Most people have a video camera of some sort these days, whether it is a dedicated video device, a setting in a camera or a feature of a mobile phone or tablet. In all cases most of us had wished we could make our movies look smoother.
The first thing to try is simply to lean against something solid. This has a huge effect on the stability of video shots. If you can actually rest the hand holding the camera against a wall, post, fence, car bonnet or other stable surface then you can get stable shots that will suffice for 90% of circumstances.
Home made steadicam
Professional videos from your own camcorder.
Its all in the finish you know. One of the key differences between ‘home’ and professional’ videos is smoothness of movement. Whether we are talking about zooming, tracking, panning
Get a steadicam!
The term Steadicam (according to Wikipedia) is “a stabilizing mount for a motion-picture camera, which mechanically isolates the movement of the camera from that of the operator, providing a very smooth shot even when the operator is moving quickly over an uneven surface.”
However, professional steadicams cost thousands of pounds and are beyond the reach of mere mortals. The good news is you can make your own steadicam for peanuts (well five pounds is how much mine cost me).
Everything you will need can be bought from your average hardware store for under a fiver. This is a simple project that takes less than an hour to complete.
The improvement in the quality of my home videos was astonishing. By reducing the shake when walking around with my little camcorder I can now make it seem almost as if the camera is flying around.
How to build a £1 steadicam
This idea was almost too simple to believe, but it really works. Rather that push against something that doesn’t compress (like a metal or wooden bar) you can pull against a fixed object that won’t stretch (like a piece of rope) and get a great stabilising effect. If you stand on a loop of thin rope attached to the camera and pull the camera up you get great vertical stabilisation. If both feet are spread and holding down the loop then you get quite good horizontal stabilisation as well. Make sure you attach the rope to a screw which then fits in the cameras standard attachment socket. As techniques go its a bit fiddly, but in an emergency, this can be a great way of stabilising both video and still photography.

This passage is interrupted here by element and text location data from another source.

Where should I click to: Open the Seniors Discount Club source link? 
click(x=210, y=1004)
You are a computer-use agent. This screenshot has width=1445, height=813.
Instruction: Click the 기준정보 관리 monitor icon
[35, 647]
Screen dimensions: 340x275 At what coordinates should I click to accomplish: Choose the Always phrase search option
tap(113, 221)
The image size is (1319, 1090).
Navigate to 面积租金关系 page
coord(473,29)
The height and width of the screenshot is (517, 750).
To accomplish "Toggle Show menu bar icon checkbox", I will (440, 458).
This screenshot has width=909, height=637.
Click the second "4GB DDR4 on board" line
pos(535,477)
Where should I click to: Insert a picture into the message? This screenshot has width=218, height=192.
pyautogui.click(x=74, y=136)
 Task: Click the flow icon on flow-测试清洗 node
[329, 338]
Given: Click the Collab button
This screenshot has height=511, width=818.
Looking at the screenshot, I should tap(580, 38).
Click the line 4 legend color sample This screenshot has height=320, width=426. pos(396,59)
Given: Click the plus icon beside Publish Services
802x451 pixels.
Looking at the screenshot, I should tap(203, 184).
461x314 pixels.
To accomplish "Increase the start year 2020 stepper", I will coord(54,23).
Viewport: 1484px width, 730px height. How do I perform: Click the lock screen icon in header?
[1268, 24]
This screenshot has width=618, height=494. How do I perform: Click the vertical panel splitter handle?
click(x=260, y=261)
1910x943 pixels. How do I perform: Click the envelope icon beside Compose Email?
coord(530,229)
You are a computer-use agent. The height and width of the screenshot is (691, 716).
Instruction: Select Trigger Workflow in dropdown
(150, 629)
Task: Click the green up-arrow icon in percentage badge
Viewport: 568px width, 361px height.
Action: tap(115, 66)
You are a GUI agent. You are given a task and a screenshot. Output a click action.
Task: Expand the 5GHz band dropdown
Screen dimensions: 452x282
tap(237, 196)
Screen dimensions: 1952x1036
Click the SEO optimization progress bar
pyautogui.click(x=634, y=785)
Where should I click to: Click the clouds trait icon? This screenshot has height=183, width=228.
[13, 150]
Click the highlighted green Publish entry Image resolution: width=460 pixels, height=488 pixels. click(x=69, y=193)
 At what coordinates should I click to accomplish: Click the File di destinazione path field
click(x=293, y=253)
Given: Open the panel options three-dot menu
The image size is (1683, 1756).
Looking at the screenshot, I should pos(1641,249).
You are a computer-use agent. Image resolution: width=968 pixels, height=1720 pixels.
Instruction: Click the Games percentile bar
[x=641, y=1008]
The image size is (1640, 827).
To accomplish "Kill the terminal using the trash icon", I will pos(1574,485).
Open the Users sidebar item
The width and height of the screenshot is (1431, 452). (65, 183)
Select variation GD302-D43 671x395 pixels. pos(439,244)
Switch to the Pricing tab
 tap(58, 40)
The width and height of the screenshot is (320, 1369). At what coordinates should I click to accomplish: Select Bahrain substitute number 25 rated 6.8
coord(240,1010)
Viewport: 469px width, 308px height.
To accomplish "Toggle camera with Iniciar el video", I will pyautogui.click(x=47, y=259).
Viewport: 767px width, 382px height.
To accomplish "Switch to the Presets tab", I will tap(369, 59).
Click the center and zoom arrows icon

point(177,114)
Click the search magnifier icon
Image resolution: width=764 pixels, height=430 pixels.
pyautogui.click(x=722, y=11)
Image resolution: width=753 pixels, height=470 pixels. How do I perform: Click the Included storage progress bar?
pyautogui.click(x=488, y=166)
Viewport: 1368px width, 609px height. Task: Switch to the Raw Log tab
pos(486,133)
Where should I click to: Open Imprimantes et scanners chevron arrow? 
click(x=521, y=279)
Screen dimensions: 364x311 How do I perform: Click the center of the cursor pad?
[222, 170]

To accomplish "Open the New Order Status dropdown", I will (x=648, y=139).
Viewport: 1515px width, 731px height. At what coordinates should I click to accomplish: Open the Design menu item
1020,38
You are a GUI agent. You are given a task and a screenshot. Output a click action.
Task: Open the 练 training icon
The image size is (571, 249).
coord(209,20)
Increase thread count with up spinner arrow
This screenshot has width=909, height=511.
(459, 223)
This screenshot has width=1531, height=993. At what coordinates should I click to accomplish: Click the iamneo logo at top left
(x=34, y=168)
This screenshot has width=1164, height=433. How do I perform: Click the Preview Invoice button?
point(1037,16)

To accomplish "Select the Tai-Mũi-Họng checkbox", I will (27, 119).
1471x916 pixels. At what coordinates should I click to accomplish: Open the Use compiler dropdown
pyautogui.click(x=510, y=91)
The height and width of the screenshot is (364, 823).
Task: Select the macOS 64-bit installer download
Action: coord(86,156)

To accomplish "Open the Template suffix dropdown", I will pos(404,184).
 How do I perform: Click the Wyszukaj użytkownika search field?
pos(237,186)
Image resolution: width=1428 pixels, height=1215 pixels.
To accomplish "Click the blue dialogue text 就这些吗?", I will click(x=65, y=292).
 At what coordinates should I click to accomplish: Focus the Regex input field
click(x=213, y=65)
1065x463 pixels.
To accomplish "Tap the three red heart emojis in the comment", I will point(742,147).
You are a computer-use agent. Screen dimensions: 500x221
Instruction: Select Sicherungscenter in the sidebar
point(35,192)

How to build a really simple £5.00 steadicam
You will need:
metre length of a lightweight 2 inch diameter wooden pole.
Half a broom handle
2 inch long ‘wood to wood’ screw the same diameter as the tripod socket in the bottom of your camera. (tip – It is almost certainly a 1/4 inch diameter you will require, but to be doubly certain, take the camera to the hardware store to avoid buying the wrong diameter screw).
2 inch wood to metal screw.
A holed weight approximately equal to the weight of your camera. (may not be necessary depending on size of camera)
Drill a pilot hole in the end of the broom handle and drill a pilot hole the top of the vertical pole. Screw in the ‘wood to metal’ screw. You can now attach or remove your camera from this pole whenever you wish.
Mark the pole at 60 cm along its length. Shave or sand this area so that you have a flat area. Now drill a pilot hole in the pole so you can attach the half broom handle at 90 degrees to form a side handle. This will be used to dampen vertical shake.
home made steadicam
If you have a modern light camera, the weight of the pole should provide plenty of stabilisation, but if you have an older heavier camera you may need to add a weight to the bottom of the pole (a big screw will secure it).
Wood is an excellent material for a steadicam since it has more natural dampening properties than metal.
To use this system, one hand holds the vertical pole just beneath the horizontal pole. The other holds the horizontal about 40cm from where the two poles join. You will find that in this position you can glide around (looking a bit silly, its true) and your resulting videos will be much smoother.
Prove it to yourself by filming as you run up the stairs holding the camera in you hand. Then do the same with the steadicam and see the difference.
Remember that building and using this steadicam this won’t turn a cheap camcorder into a high performance movie camera. This is about your skills in getting the best shots you can with the equipment you have available.
Of course, if you use a steadicam in conjunction with the newest Hi definition video cameras and get the lighting right then you will end up with broadcast quality films to show to people.
I have recently learned that this system is also known to some people as a glidecam or floatcam.
The most famous steadicam shots in cinema history
The running uop the steps scene in the original Rocky movie was pretty much the first time a steadicam was used in a big budget movie.
The background for the classic speeder bike chase in “Return of the Jedi” (1983), was filmed in California’s Redwood National Park. The footage was then speeded up and the bikes added via bluescreen techniques.